In March, Los Angeles voters endorsed a plan to bring order to the city's long-unruly marijuana market while clearing the way for recreational sales to begin next year, making L.A. the biggest city with legal pot sales in the country.
But it's taken months to work out the fine print.
On Wednesday, the City Council is expected to consider a dense set of regulations that will dictate where pot can be grown and sold in the new market, along with how businesses that grow and trade in the leafy plant will be licensed.
The rules would keep pot businesses largely out of residential neighborhoods, while creating buffer zones around schools, libraries and public parks.
The long-delayed guidelines would be a milestone: Growers and sellers need local licenses before they can apply for state permission to operate in the new, legal pot economy.
But with the new year just weeks away — and the holidays coming — industry experts say it's not clear how many L.A. businesses will be ready to open their doors on Jan. 1 — if any.
How many businesses will be licensed in the city on Jan. 1 for legal recreational sales?
"I don't know," said Adam Spiker, executive director of the Southern California Coalition, a cannabis industry group.
Spiker and others fear a bottleneck in the emerging system that stalls or slows recreational sales could encourage customers to turn to the illegal market that has flourished in California for years.
If demand is not satisfied by legal sales then "you are just giving oxygen to the black market we all want to eradicate," Spiker said.
The route to legalization began last year when state voters approved Proposition 64, which opened the way for recreational pot sales to adults in the nation's most populous state.
Come January, the newly legalized recreational sales will be merged with the state's two-decade-old medical market, which is also coming under much stronger regulation.
For years Los Angeles has been largely unregulated terrain for the marijuana industry, where hundreds of illegal dispensaries proliferated.
Earlier this year, L.A. voters endorsed another attempt to regulate the pot business locally, leading to the regulations that will be considered Wednesday.
The legal marketplace is seen as a way to impose order, pushing out rogue operators while raising tens of millions of dollars in taxes for City Hall.
In general, California will treat cannabis like alcohol, allowing people 21 and older to legally possess up to an ounce and grow six marijuana plants at home.
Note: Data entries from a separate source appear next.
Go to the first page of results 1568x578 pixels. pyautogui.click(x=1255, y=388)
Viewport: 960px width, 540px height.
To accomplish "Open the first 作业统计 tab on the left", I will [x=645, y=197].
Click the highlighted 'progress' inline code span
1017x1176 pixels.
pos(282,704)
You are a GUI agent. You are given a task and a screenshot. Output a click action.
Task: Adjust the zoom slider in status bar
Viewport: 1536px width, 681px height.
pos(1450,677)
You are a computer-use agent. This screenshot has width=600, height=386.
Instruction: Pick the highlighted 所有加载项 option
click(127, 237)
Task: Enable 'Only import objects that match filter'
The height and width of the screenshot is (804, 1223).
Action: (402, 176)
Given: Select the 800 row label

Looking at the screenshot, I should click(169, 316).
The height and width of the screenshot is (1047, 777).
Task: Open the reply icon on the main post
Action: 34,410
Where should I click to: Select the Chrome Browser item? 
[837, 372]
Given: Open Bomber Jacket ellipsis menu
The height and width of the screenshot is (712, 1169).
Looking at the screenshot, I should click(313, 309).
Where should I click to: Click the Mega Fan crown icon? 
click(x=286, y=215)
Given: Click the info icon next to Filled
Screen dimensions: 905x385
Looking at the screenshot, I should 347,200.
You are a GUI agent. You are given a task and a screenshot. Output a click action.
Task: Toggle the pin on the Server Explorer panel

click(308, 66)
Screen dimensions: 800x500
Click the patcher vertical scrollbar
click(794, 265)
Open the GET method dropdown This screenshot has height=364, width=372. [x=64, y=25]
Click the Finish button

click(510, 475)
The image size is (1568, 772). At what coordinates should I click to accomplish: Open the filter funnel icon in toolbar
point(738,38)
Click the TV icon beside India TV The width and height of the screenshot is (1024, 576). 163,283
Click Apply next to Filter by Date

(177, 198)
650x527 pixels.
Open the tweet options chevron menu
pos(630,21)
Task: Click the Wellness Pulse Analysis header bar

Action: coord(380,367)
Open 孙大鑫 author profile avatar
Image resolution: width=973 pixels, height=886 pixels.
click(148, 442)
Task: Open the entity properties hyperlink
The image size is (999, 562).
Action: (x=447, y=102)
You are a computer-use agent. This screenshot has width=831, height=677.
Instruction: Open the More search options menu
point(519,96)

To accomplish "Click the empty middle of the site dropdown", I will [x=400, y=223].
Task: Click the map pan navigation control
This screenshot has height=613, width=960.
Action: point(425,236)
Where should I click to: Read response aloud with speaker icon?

California is among 29 states where cannabis is legal, either for medical or recreational purposes.
As recreational sales approach, anxiety is widespread.
Many cities are struggling to fashion local rules for pot shops and growers. Without the regulations, there could be limited options in many places for consumers eager to start the new year with a legal pot purchase.
At first, the state will issue only temporary licenses. And big gaps loom in the system intended to move cannabis from the field to distribution centers, then to testing labs and eventually retail shops.